Таргиз не сразу вспомнил, что такое тараканы.

– Иногда это приводит к закату цивилизации завоевателей. Самое забавное, – легкая улыбка тронула губы Зоргорна, – когда такой народ натыкается на тех, чья сила превосходит их собственную силу. Тогда все вполне может повториться в обратном порядке. А случается и так, что знания об иных мирах тщательно скрываются в узком кругу посвященных. И я не могу сказать, что это так уж неразумно.

Зоргорн умолк. Опершись о бордюр, ограждающий террасу, он поглядел вниз. Неподалеку от стен дворца, среди глинистых обрывов и песчаных осыпей, поросших кое-где чахлым кустарником с синей корой, возвышался ржавый остов гигантского радара. Возник он здесь уже очень давно, занесенный неведомо откуда во время особо мощной флуктуации, да так и остался стоять. Материя в их мире несравненно меньше подвержена разрушительному действию времени, но рано или поздно оно берет свое. Не так долго уже осталось стоять тут ему.

Наставник глубоко задумался, и Таргиз не решался потревожить его. Он глядел на закат, туда, где в зеленоватое небо вонзали свои ледяные вершины Багряные горы. Горы, хранившие одну из великих тайн Мидра. Жуткий Кауран – Сирак.

– Таргиз, – вдруг спросил его Зоргорн – Что ты знаешь об эльфах?

Про себя удивившись, Таргиз начал:

– Эльфами именуется вымышленная раса разумных существ, упоминающаяся в легендах и мифах народов проживающих в ответвлениях с 2345 по 112345. Отличающиеся физическим совершенством и долголетием двуполые гуманоиды, в основном схожие с людьми, обладающие обширными познаниями в колдовстве и магии, зачастую недружелюбно или враждебно настроенные к человеческой расе. Предположительно представление об эльфах восходит к…

– Достаточно, – произнес Зоргорн. Я не собирался экзаменовать тебя по фольклору подведомственных обществ. Я хотел узнать: что бы ты интересно сказал, если бы эльфы или кто-то им подобный, существовали в действительности?

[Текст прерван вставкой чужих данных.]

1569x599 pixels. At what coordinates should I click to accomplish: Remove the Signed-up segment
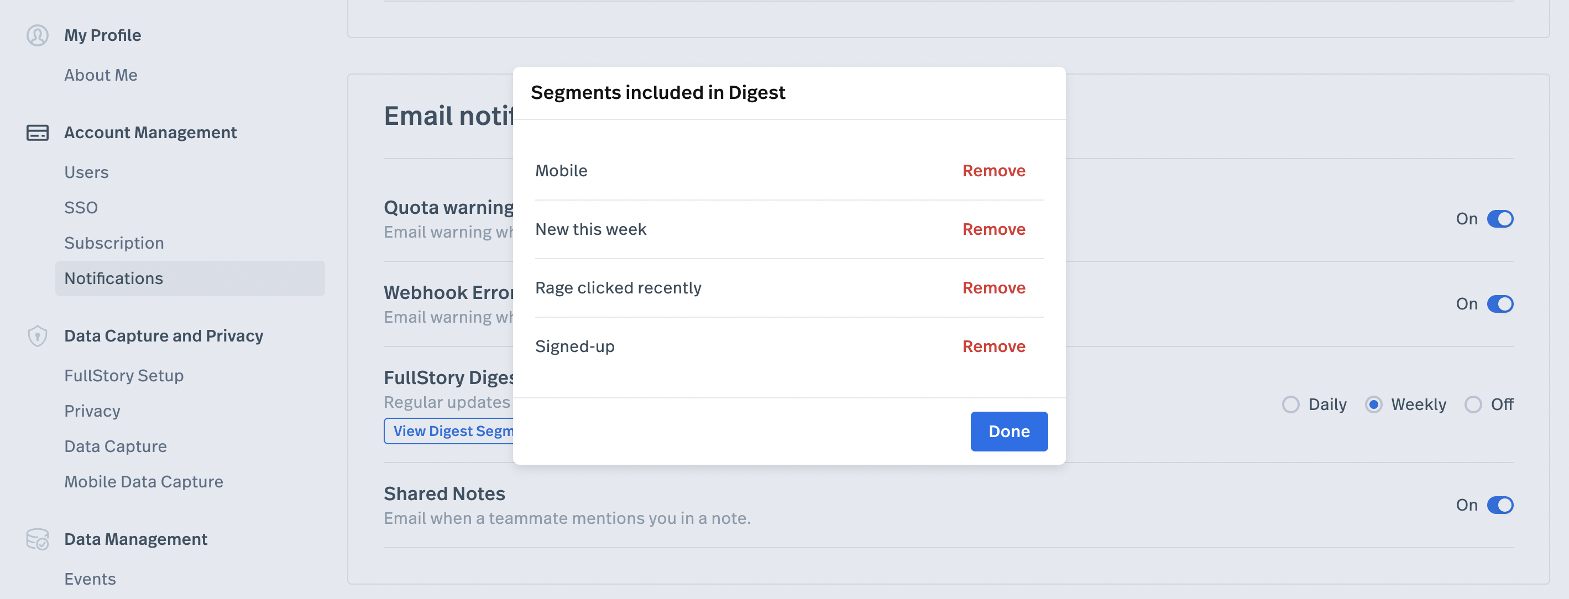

– Но тогда, Наставник, мы бы знали об этом хотя бы потому, что они рано или поздно появились бы в нашем мире… и на них можно было бы посмотреть в зоопарке, – усмехнувшись, закончил он, с легким недоумением подумав: к чему Наставник задал этот вопрос?

* * *
Ля-Фер. Середина мая.

Арман дю Шантрель сидел в мансарде дома прево, бежавшего еще до того, как вокруг Ля-Фер замкнулось кольцо врагов, а случилось это уже больше шести недель назад.

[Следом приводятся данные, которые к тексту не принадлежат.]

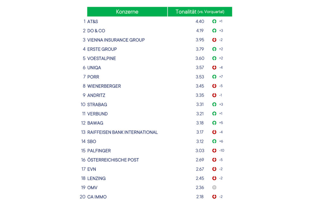Click the rank change -10 next to Palfinger
Viewport: 324px width, 202px height.
coord(221,151)
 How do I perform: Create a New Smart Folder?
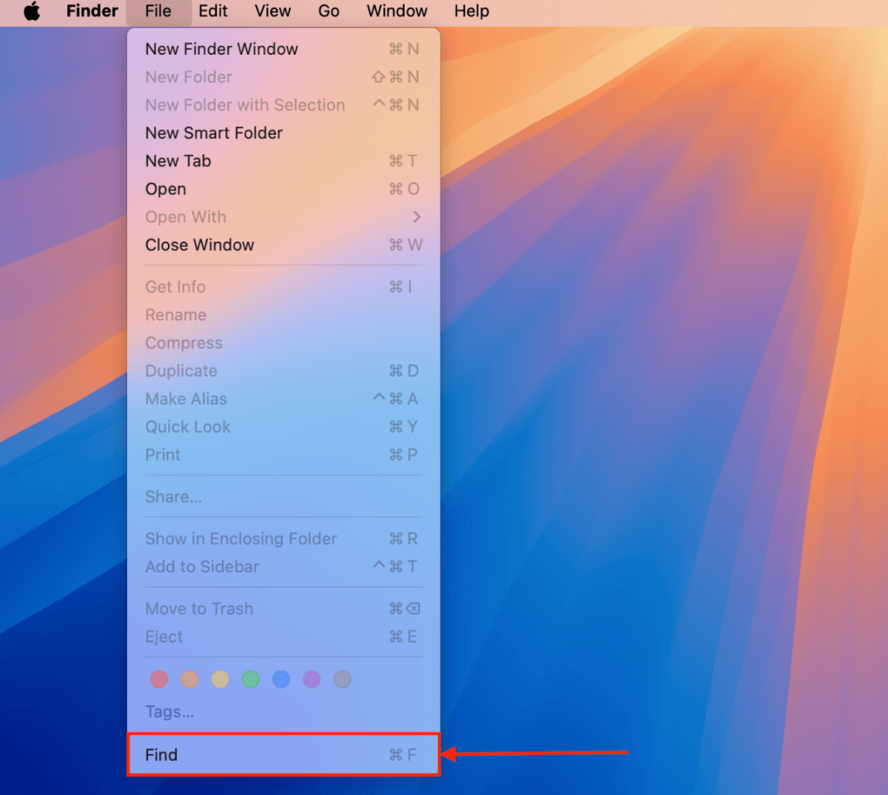pyautogui.click(x=214, y=133)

Больше полутора месяцев город был полностью отрезан от внешнего мира. Было неизвестно – то ли бунтовщикам принадлежит вся провинция, то ли один только их город и держат в осаде? Продолжается ли возмущение черни или идет на убыль? По Ля-Феру бродили самые разные слухи о событиях, происходящих в королевстве, слухи смутные и противоречивые. Было непонятно, откуда они берутся, но с течением времени все больше народу верило им.

Хуже всего было то, что невозможно было подать весть о себе.

С призывом о помощи было отправлено под покровом ночи несколько тайных посланцев. Тело одного из них, изуродованное настолько, что на него не могли смотреть без содрогания даже бывалые воины, было тем же утром брошено у самых валов. Об остальных не было ни слуху, ни духу.

Жители города часами простаивали на стенах, в надежде увидеть приближающуюся подмогу. Но надежды эти каждый раз оказывались тщетными. Слабым духом невольно приходило в голову, что все королевство уже попало в руки мятежников и только их город еще держится.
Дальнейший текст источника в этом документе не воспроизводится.